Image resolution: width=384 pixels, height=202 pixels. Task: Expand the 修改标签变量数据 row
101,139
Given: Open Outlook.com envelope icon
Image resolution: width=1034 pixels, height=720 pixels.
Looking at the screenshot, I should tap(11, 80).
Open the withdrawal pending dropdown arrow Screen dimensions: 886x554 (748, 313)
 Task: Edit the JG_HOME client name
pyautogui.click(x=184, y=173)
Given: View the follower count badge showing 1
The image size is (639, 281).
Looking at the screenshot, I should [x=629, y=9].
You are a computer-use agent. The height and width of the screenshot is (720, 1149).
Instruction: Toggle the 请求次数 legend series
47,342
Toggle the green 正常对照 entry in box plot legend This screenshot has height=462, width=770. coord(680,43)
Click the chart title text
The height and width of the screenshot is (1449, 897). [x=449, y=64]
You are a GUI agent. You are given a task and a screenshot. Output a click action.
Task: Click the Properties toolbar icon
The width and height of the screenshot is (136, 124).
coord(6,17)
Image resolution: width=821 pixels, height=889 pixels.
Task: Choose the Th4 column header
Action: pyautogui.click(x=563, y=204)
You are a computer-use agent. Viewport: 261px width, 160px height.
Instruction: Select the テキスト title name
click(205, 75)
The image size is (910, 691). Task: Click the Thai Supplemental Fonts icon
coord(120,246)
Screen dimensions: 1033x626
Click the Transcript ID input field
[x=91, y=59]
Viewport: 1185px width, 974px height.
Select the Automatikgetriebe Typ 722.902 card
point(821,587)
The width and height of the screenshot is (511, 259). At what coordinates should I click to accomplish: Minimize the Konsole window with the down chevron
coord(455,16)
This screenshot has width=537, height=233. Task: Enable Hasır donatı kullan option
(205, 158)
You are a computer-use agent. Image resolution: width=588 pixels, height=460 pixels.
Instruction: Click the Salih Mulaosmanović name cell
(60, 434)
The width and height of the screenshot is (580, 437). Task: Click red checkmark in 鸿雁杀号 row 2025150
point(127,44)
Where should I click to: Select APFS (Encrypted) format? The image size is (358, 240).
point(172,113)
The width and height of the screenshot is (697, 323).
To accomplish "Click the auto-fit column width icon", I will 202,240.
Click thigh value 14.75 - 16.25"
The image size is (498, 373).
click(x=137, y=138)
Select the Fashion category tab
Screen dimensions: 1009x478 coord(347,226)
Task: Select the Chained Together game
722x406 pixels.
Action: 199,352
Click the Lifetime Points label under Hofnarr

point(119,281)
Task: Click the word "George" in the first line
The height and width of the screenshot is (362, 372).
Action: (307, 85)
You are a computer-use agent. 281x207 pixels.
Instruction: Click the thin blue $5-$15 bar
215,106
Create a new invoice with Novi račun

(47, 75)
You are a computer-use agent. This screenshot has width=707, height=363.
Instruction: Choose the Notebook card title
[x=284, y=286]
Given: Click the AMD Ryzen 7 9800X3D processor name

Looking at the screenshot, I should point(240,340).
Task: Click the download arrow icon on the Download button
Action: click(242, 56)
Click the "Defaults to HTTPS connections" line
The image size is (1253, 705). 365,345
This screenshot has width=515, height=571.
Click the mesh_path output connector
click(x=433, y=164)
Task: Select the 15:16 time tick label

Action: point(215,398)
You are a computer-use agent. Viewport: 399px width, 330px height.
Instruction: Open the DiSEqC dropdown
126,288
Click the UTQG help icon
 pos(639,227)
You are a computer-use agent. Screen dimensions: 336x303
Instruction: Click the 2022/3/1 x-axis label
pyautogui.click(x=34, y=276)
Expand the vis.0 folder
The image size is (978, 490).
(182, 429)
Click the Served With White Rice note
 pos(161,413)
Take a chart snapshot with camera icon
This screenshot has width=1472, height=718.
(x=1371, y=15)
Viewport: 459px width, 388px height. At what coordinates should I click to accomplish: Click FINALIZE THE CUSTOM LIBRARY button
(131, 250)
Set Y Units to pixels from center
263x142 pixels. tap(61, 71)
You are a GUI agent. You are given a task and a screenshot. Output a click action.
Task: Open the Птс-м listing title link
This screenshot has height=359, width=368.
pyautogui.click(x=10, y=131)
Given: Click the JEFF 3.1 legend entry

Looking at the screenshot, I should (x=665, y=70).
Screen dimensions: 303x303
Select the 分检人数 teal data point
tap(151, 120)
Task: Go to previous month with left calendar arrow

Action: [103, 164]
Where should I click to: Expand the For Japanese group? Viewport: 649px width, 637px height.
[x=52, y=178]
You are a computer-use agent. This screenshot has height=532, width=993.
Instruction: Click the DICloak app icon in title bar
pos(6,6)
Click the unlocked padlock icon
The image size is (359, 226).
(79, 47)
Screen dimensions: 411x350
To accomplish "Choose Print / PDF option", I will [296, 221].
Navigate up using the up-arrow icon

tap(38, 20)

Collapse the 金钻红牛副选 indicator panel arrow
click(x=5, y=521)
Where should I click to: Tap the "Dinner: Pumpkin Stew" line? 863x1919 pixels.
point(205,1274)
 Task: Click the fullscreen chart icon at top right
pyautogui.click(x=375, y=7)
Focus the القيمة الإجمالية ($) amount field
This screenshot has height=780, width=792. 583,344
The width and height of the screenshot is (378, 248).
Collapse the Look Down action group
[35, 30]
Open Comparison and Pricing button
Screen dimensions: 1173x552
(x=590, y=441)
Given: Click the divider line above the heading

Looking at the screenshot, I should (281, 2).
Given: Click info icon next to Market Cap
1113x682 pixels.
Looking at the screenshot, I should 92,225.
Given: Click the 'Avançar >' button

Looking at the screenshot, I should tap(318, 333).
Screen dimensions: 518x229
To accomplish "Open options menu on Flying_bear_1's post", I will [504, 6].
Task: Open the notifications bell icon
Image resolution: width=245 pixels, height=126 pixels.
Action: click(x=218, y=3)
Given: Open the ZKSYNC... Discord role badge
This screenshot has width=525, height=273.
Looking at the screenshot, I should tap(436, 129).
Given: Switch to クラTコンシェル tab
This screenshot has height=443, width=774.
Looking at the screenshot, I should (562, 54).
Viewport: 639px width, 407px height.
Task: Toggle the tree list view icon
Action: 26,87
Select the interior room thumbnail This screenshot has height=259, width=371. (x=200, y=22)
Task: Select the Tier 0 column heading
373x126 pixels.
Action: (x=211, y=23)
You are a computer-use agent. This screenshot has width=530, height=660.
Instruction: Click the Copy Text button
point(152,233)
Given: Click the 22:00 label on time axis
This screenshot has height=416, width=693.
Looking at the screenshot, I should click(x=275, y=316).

■ Work item: As the answer, set down only the lines from the data above between the one holding "Click thigh value" and the one holding "Task: Click the word", inclusive, exactly as they read.

■ Written response:
Click thigh value 14.75 - 16.25"
The image size is (498, 373).
click(x=137, y=138)
Select the Fashion category tab
Screen dimensions: 1009x478 coord(347,226)
Task: Select the Chained Together game
722x406 pixels.
Action: 199,352
Click the Lifetime Points label under Hofnarr

point(119,281)
Task: Click the word "George" in the first line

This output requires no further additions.